I could go on and on about what I'm seeing in today's economy ranging from the worst accounting and financial inforamtion I've ever come across (in 30 years of experience) to business plans that don't have a chance in hell of ever succeeding to completely incompetent management teams but my main point I would like to emphasize is this as it relates to valuing businesses (and the utterly insane quote from AH). The blame for this mess squarelly falls on the world's CBs and primarily the Fed.
When money is as easy, cheap, and undiciplined as it is today and the spigot is fully opened, then nobody gives a shit about real revenue, gross margins, operating expenses, net income and most importantly "CASH FLOW". Why, well that's simple as there's always one more source of funding to take out the prior funding source whether it be an exit to PE that has raised junk debt, an IPO to a bunch of fucktards that have never had to manage capital in a bear market, to the FED itself (think MBSs and very soon corporate junk debt as when this market goes, the only party capable of handling the exit flow will be the FED), or even to Governments that buy up worthless assets or invest in dead companies (think GM).

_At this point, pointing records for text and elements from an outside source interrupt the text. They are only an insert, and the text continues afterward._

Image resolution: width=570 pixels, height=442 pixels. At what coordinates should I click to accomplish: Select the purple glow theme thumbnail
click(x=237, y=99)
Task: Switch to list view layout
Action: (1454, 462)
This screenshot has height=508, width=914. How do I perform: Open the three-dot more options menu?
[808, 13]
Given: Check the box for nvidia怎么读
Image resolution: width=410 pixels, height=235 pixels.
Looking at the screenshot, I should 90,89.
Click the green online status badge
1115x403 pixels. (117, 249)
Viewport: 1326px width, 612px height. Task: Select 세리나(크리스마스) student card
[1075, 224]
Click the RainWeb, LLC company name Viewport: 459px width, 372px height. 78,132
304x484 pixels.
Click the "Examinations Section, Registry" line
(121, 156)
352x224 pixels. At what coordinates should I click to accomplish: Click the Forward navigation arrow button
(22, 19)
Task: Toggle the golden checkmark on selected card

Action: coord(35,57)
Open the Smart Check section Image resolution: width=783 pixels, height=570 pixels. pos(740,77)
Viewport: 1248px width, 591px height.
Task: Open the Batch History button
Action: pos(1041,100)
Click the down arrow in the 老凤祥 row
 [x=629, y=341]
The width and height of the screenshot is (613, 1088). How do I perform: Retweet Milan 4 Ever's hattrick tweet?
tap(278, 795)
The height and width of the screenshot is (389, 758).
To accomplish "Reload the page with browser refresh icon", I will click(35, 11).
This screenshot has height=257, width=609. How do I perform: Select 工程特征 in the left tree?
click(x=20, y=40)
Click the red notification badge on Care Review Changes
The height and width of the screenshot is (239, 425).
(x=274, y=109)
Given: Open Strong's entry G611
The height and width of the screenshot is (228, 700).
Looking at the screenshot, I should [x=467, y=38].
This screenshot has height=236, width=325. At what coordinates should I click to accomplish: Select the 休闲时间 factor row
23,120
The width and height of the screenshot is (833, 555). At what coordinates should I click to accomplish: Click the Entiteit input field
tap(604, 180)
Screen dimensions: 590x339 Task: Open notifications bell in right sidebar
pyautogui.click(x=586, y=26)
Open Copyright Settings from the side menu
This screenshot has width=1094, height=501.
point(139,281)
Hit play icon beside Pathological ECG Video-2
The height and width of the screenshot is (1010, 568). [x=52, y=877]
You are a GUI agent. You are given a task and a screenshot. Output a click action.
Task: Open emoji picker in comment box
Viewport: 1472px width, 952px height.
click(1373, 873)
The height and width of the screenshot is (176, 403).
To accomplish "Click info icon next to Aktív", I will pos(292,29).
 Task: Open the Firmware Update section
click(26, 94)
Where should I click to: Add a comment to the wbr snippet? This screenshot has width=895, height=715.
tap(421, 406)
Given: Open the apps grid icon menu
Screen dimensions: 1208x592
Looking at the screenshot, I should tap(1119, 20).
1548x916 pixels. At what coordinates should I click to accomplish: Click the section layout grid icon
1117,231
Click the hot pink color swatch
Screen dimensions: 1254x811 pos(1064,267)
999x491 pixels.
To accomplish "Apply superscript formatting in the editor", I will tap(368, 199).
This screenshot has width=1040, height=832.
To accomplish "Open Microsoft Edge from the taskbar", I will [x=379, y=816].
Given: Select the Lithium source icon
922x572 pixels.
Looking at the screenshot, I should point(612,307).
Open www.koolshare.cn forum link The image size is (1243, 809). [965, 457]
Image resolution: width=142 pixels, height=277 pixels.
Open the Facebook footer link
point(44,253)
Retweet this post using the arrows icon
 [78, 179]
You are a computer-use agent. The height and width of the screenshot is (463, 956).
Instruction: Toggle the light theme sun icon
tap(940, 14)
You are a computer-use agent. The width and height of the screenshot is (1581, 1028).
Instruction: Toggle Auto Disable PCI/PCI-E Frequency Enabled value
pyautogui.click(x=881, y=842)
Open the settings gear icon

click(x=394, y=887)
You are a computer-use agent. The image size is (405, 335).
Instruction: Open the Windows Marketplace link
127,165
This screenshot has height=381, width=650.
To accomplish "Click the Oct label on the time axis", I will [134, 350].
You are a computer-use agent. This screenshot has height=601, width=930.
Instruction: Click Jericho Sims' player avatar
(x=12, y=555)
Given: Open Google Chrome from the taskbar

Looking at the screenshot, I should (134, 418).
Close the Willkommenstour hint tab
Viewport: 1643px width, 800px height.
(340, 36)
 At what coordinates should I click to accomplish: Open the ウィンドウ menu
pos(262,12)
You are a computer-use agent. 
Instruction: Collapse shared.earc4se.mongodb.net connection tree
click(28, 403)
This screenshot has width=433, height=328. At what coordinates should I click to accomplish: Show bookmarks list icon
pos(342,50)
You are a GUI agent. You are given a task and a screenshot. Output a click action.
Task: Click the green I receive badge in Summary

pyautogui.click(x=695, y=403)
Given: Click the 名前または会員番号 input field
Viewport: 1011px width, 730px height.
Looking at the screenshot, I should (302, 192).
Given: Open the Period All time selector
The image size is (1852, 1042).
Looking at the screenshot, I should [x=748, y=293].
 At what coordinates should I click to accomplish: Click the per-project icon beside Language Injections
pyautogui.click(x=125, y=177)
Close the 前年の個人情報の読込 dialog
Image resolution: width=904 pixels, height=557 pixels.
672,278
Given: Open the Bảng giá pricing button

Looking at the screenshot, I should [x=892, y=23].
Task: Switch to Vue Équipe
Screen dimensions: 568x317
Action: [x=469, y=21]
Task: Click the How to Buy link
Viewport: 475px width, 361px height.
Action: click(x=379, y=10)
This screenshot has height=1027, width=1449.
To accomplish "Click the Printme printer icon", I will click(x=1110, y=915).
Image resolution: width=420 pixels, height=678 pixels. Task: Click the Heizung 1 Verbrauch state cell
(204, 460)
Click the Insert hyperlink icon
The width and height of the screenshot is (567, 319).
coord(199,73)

Undiciplined money and capital markets lead to direct statements like the one made by AH as why worry about these small inconviences (who needs cash flow) when there's always another sucker inline to cash you out. Nothing else matters but the story, the sizzle, and the spin. Period! End of Story!
So we're coming to the great infliction point which I suspect will be this fall. That point in time when either the FED sticks to its words, raises rates, begins to exit and actually instill some level of diciplin back into the market and require valuations to be based on real economics and actual financial results (as liquidity continues to be drained and the greater fool theory evaporates like a fart in the wind). Or will the FED fold again, find another excuse to provide liquidity, defer raising rates, and turn a deaf ear on the travisty of modern day VDA&F (i.e., VooDoo Accounting & Finance) and allow this farce to continue and kill off any assemblence of real economic value creation.
My hope is that the FED will act in a prudent manner much like the House did today with the TPP and if so, companies are going to get a very quick and painful less in understanding cash flow and capital management. But my experience paints a different picture, one based in pretend and extend and deny and lie. I'm hopeful but not naive as I suspect the FED will fold like a cheap coat again and in the spirit of Starwars "Let the Farce Be With You"!
Flawless post. Thank you! The reason I read the comment section of ZH.
me too .
Appreciate the feedback and I apologize for the length in the comment but what generally happens is that I start with the best intention of keeping the post short but then all of my thoughts and ideas start to flow and just like that, my post turns into a chapter or novel. Oh well, when I get fired up and identify a subject that really boils my skin, this is often the result, a combination of a rant and providing an opinion/information which I hope others will find of value.
BTW, my 30 plus years of direct experience has not only enabled me to experience just about every business condition possible (from seeing brilliant fraud first hand and painfully to working with some of the most well-intended, hard working, smart, and resliant business owners) but also has provided endless material and a window to co-authoring a number of books with my father on the subject of finance, accounting, cash flow, reading & evaluating financial reports, etc. My intent is not to self promote but rather to spread the word and help keep the faith on just how important it is to stay focused on proper business fundamentals and how real economic value is created (not paper wealth). God knows we've been force fed and crammed down a thousand lifetime's full of paper promise bullshit that has engulfed the world with the worst promises being made from some of the most immoral, corrupt, and unethical individuals that have ever walke the face of the earth.